A concurrent testbed focus will be the investigation of a single portal and its policy requirements - a digital library serving researchers in the CS department at Cornell. This library would be a portal into the information space (both local and distributed materials) relevant to the needs of CS researchers. This will include some fairly conventional materials (textual technical reports) and some radically new resources (the lecture browser materials that coming out of Brian Smith's group).
Content
Researchers in the computer science department use an extremely diverse variety of digital resources - print-only materials, multimedia, licensed materials (e.g., ACM), informal web pages, software, etc.
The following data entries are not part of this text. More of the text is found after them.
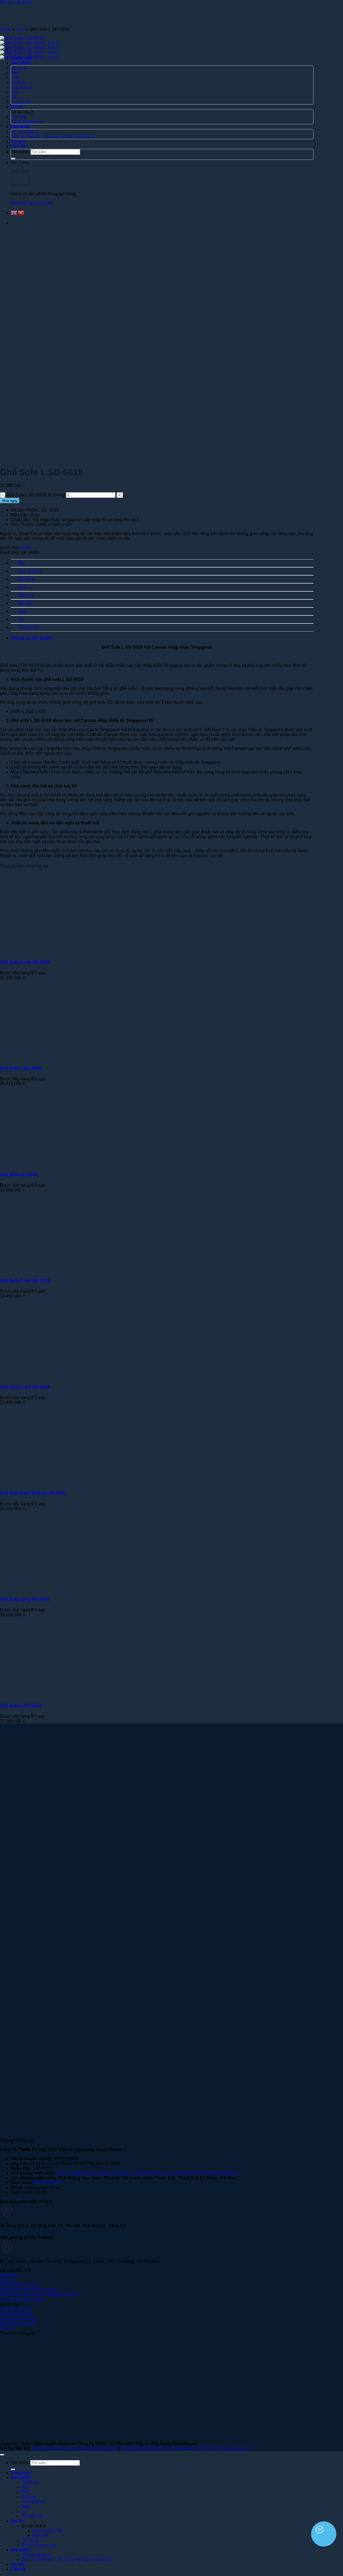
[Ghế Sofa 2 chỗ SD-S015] (66, 1376)
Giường (25, 595)
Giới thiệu (20, 2550)
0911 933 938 (47, 2182)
This diversity of resources and their diverse integrity requirements will provide a rich testbed for our work. This testbed supports resources critical to research, teaching, and scholarship, which presents a multi-dimensionality of the policy issues.
Clientele
Primary clientele are faculty, students, and staff of the CS department, who are on the leading edge in their use of electronic resources. In the future, use may be extended to students and faculty from other departments and researchers and distance learners outside of Cornell.
Services
The creation of such a testbed with the involvement of the library will provide sufficient balance to prevent this testbed from addressing only the "current" requirements of the CS researchers. The library will add to the efforts the same aspect that it has traditionally added to information management - curatorial responsibility that goes beyond the immediate needs of its patrons. The library knows what is better for the collection as a whole and for future patrons, than do current patrons. This will raise important issues due to the tension of the policy needs of the immediate patron (the individual CS researcher) and the broader policy needs as determined by the library.
Therefore, we think we should devote a substantial part our testbed efforts - including requirements analysis, collection selection, collection prototyping, evaluation - in building a digital library for the CS community at Cornell. This will serve as an alternative model to the research library so as to invite comparative analysis.